You misunderstand. It isn't about what qualifies for the challenge, but where the psychic got her notion that she could talk to dead people from.
That comes from real life, and not a lab test.
Right?
Again, so what? If that is true, then the test would fail. The guesses would approximate random chance. But the NAS analyzed many different tests that show performance well above random chance.
It would approximate random chance if you tested it in a situation where people would actually be intimidated by the polygraph. But you don't get that in lab tests, because there's no real intimidation.

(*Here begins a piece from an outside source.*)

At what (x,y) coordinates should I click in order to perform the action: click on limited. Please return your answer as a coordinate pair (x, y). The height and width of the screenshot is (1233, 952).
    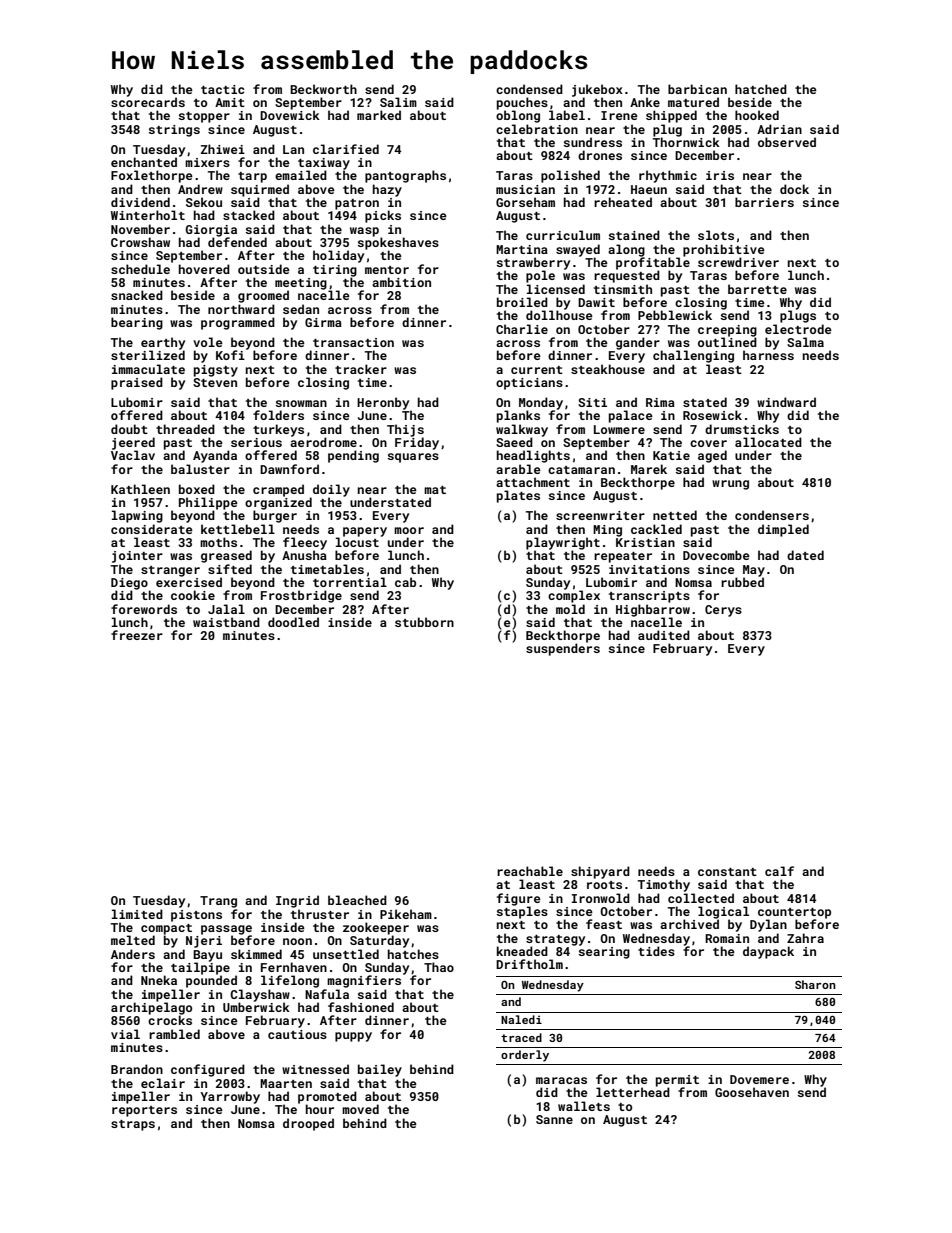
    Looking at the image, I should click on (137, 914).
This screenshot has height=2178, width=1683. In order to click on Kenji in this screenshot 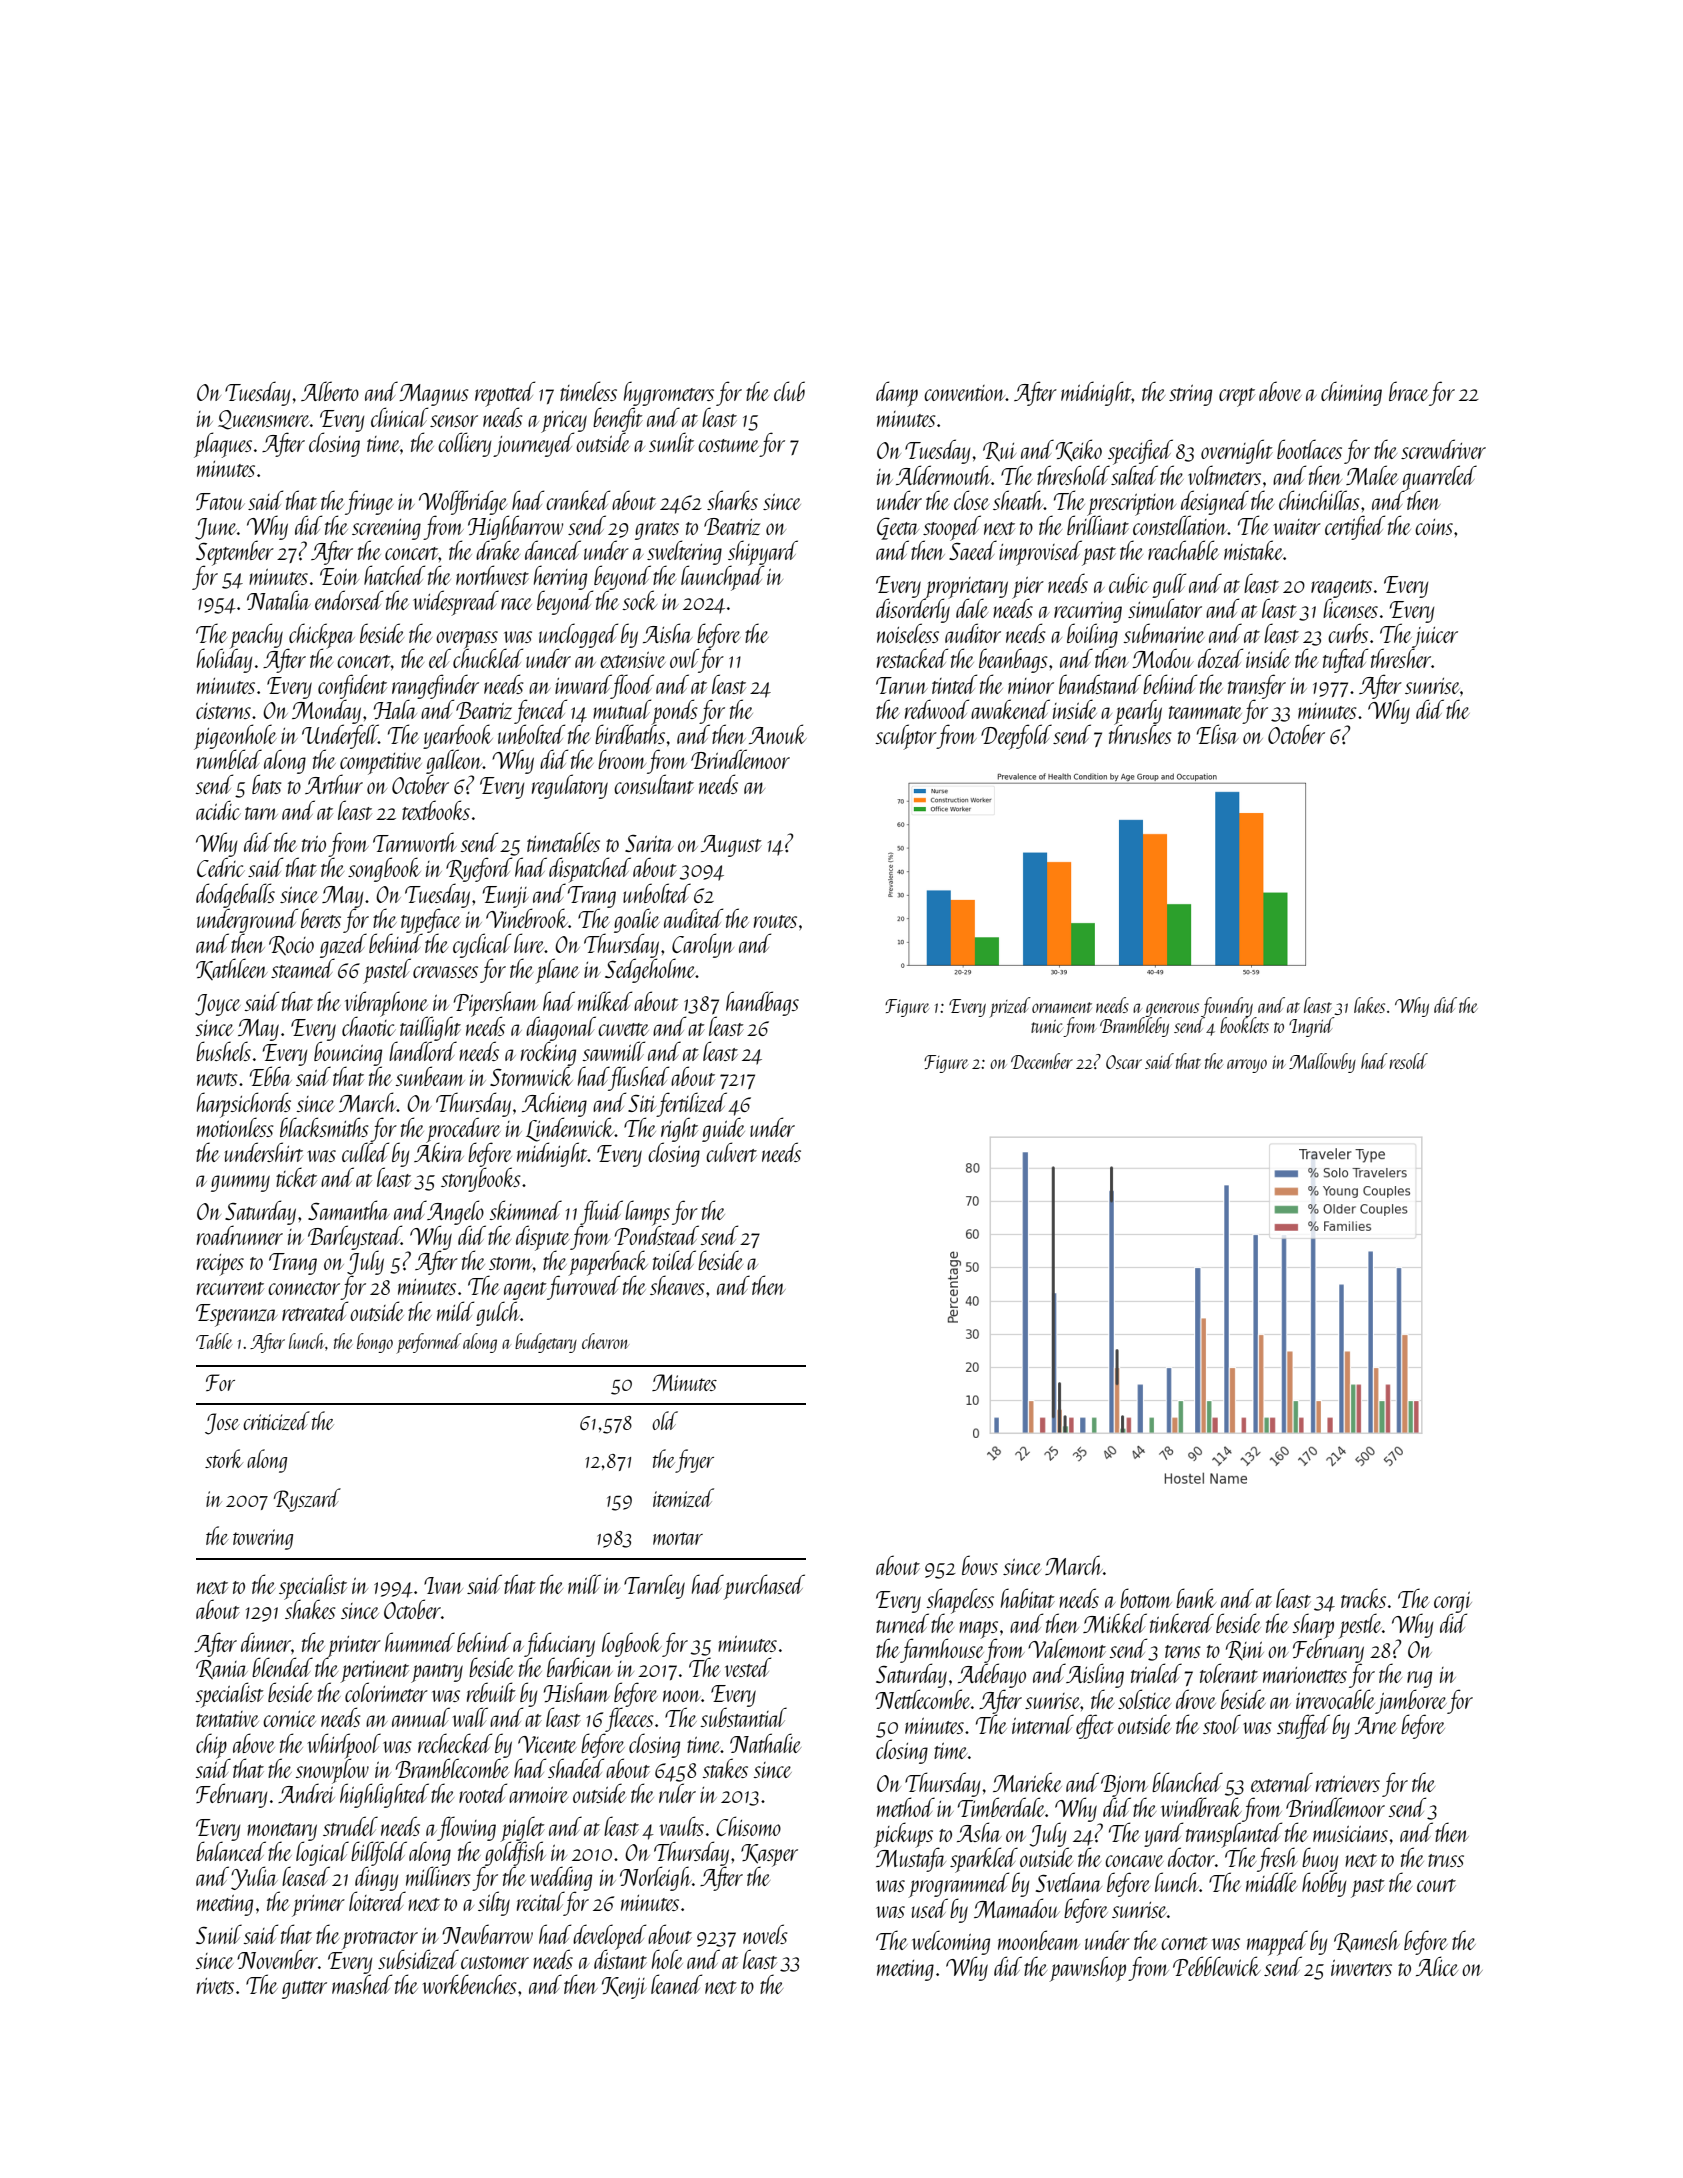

No it doesn't. obviously, some controls or methods of analysis have been developed to overcome at least some of these challenges in labratory conditions.
How can you design a lab test that invokes the same fear reactions as a real life test would?
Now you are just being silly. A meta analysis that shows performance of multiple tests performing well above what is expected by chance is the result of... chance?
If it were pseudoscience, the chance factor would be minimized in the meta analaysis.
No, I'm not being silly. Your claim that polygraphs don't perform at all, if it were pseudoscience, is simply false. They work - but because they extract confessions because they scare the bejeebus out of people.
Much of the contention here seems to be around whether a polygraph can detect lies or not.
Setting that question aside for the moment, how would people respond to the following affirmation:
When tested on a large sample population, the process of polygraph interrogation in specific incident investigation can detect deception at a rate better than chance alone.
or to put it another way:
polygraphs do NOT detect lies, but that the polygraph process itself may perform better than chance in determining deception
CFLarsen, would you agree with the above affirmation?
I suspect that much of the arguing here is over whether the device can detect deception (it can't, and I agree that would be substantial woo!) as opposed to whether the process can determine deception better than chance alone.
We can't get around the scare factor, when we test polygraphs. How do we get that in a lab?
Now that's just silly. Here's an analogy:
Various cancers are self-screened based on the assumption that you can detect cancer from the presence of anomalous lumps within the tissue. We know that cancer isn't the only reason that anomalous lumps would exist.
This does NOT mean that self-examination is useless as a method of screening for cancer, just that it is not perfect.
The question for polygraphy is not whether people always express the physical reactions when lying...it's whether people usually express these reactions.
We find out whether lumps are cancers or not, because we can do biopsies to check. What we can't use polygraphs for, is to detect lies, unless we know what are lies and what are not.
Which, once again, emphasizes the fact that polygraphs are implements of intimidation. Nothing else.